Reputation: 2648
I have to implement data collection for replay for electrical parameters for 100-1000's of devices with at least 20 parameters to monitor. This amounts to huge data collection as it will be based very similar to time series.I have to support resolution for 1 second. thinking about 1 year [365*24*60*60*1000]=31536000000 rows. I did my research but still have few questions
As data will be huge is it good to keep data in same table or should the tables be spitted. [data structure is same] or i should rely on indexes?
Data inserts also will be very frequent but i can batch them still what is the best way? Is it directly writing to same database or using a temporary database for write and sync with it?
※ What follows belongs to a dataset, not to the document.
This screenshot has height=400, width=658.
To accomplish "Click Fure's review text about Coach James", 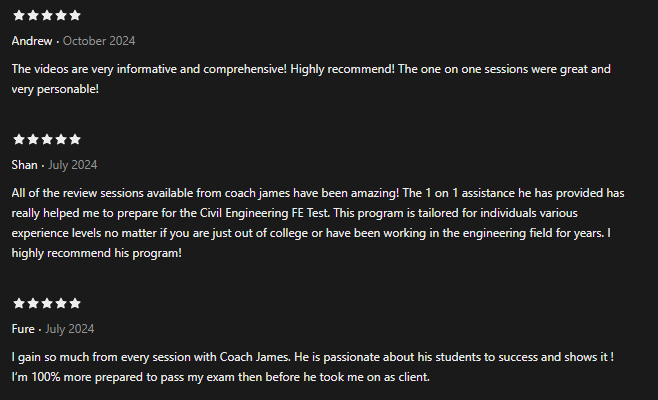I will point(313,367).
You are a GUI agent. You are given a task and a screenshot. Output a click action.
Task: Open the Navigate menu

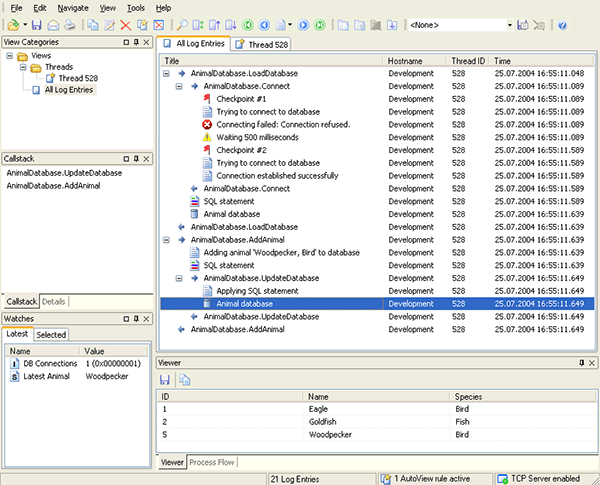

Does SQL Server has a specific schema recommendation to do time series optimization for select,update and inserts? any out of box helps for day average ? or specific common aggregate functions i can write my own but just to know as this a standard problem so they might have some best practices and samples out of box.**
please let me know any help is appreciated, thanks in advance
Upvotes: 2
Views: 464
Reputation: 45096
That is a big number but I would start with one table see if it hold up. If you split it in multiple tables it is still the same amount of data.
Do you ever need to search across devices? If not you can have a separate table for each device.
I have some audit tables that are not that big but still big and have not had any problems. If the data is loaded in time order then make date the first (or only) column of the clustered index.
If the the PK is date, device then fine but if you can get two reading in the same seconds you cannot do that. If this is the PK then if you can load the data by that sort. Even if you have to stage each second and load. You just cannot afford to fragment a table that big. If you cannot load by the sort then take a fill factor of 50%.
If you cannot have a PK then just use date as clustered index but not as PK and put a non clustered index on device.
I have some tables of 3,000,000,000 and I have the luxury of loading by PK with no other indexes. There is no measurable degradation in insert from row 1 to row 3,000,000,000.
Upvotes: 0
Reputation: 5458
1) You probably want to explore the use of partitions. This will allow very effective inserts (its a meta operation if you do the partitioning correctly) and very fast (2). You may want to explore columnstore indexes because the data (once collected) will never change and you will have very large data sets. Partitioning and columnstore require a learning curve but its very doable. There are lots of code on the internet describing the use of date functions in SQL Server.
Upvotes: 2